Klassikzeit: Christian Klinkenbergs zweite Oper steht vor der Uraufführung

Am 25. Oktober erlebt Christian Klinkenbergs zweite Opernkomposition ihre Uraufführung. Der Eupener Musiker hat nach dem Erstling "Das Kreuz der Verlobten" diesmal ausgehend von Texten verschiedener ostbelgischer Autoren der ersten Hälfte des 20. Jahrhunderts sein neues Werk "Der Gletscher" komponiert.

Christian Klinkenberg (Bild: OstbelgienFestival)

Christian Klinkenberg (Bild: OstbelgienFestival)

Darin stecken zwei Jahre harter Arbeit, deren Ergebnis diesmal nicht nur in Ostbelgien sondern auch in Brüssel und New York zu sehen sein wird.

Christian Klinkenberg setzt bei der Komposition ganz unterschiedliche stilistische Mittel ein. Wie in zahlreichen Klinkenberg-Kompositionen begegnen sich rockiger Groove, die Möglichkeit der Jazzimprovisation und vor allem neue Kompositionstechniken der aktuellen Musik. Besonders wichtig ist ihm der Einsatz der Mikrotonalität.

Dadurch entstehen auch ganz neue emotionale Eindrücke, denn auch die Musik entwickelt sich weiter. Nahezu Unerhörtes ist das Ergebnis, das vom elfköpfigen Ensemble und dem Sänger Jean Bermes gespielt und gesungen wird.

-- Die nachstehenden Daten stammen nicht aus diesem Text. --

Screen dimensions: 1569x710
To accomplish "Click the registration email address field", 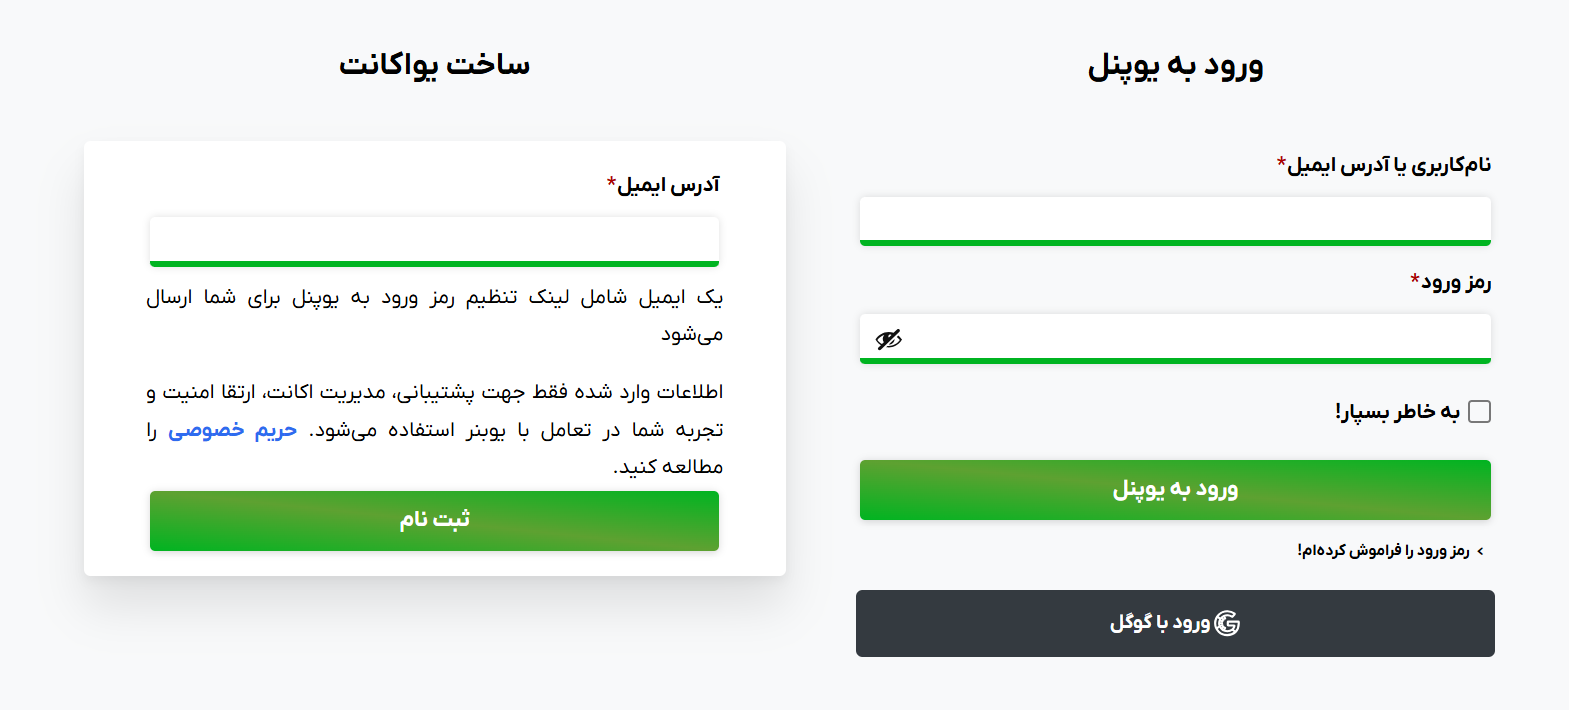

Dabei liegt den Ausführenden eine Partitur in graphischer Notation vor, für die Klinkenberg eine eigene Schreibtechnik entwickelt hat.

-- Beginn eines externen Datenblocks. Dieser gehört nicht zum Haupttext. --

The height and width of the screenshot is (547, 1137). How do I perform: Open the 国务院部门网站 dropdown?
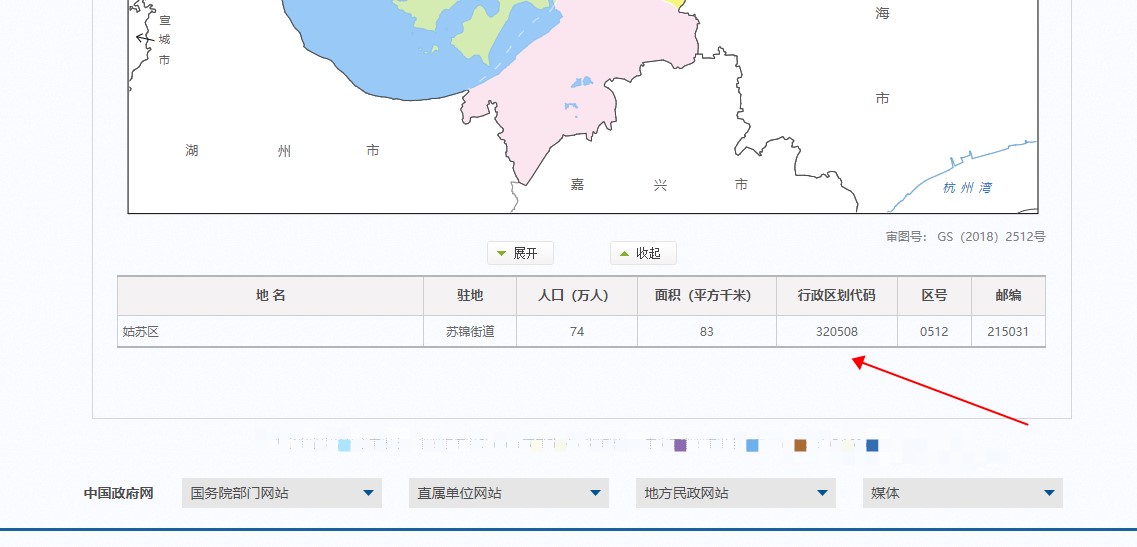pos(282,493)

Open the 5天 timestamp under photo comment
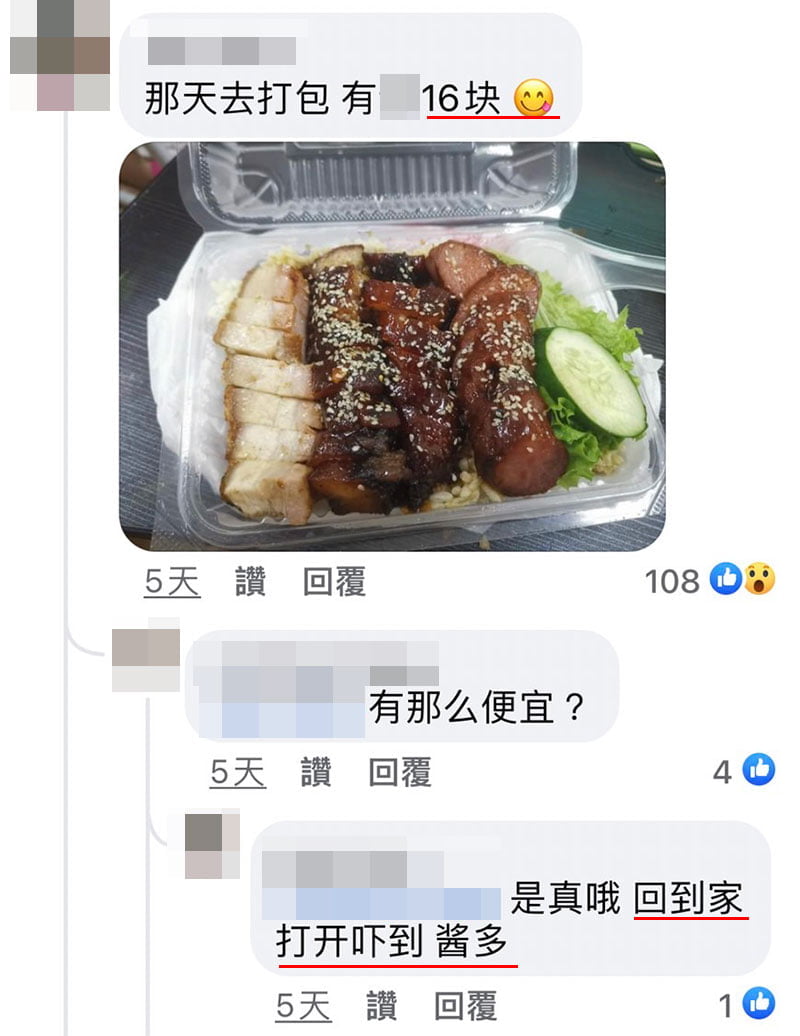coord(172,582)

Die Umsetzung von Marc Kirschvink kann der Besucher dann ebenfalls bei den Aufführungen mitverfolgen, aber die Projektionen während der Vorstellung des „Gletschers“ umfassen noch mehr.

Wir haben Christian Klinkenberg zu einem ausführlichen Studiogespräch eingeladen.

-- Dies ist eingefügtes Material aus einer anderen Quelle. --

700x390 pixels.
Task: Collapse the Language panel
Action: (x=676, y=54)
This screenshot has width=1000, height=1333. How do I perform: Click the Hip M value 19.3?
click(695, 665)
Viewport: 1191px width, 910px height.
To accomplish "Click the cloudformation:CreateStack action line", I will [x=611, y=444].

„Der Gletscher“ ist eine Koproduktion von arsVitha, Chudosnik Sunergia und Ostbelgienfestival. Die Aufführungstermine sind am 25. und 26. Oktober im Alten Schlachthof Eupen sowie am 31. Oktober und 1. November im Triangel St.Vith. Vier weitere Vorstellungen gibt es in Brüssel und New York.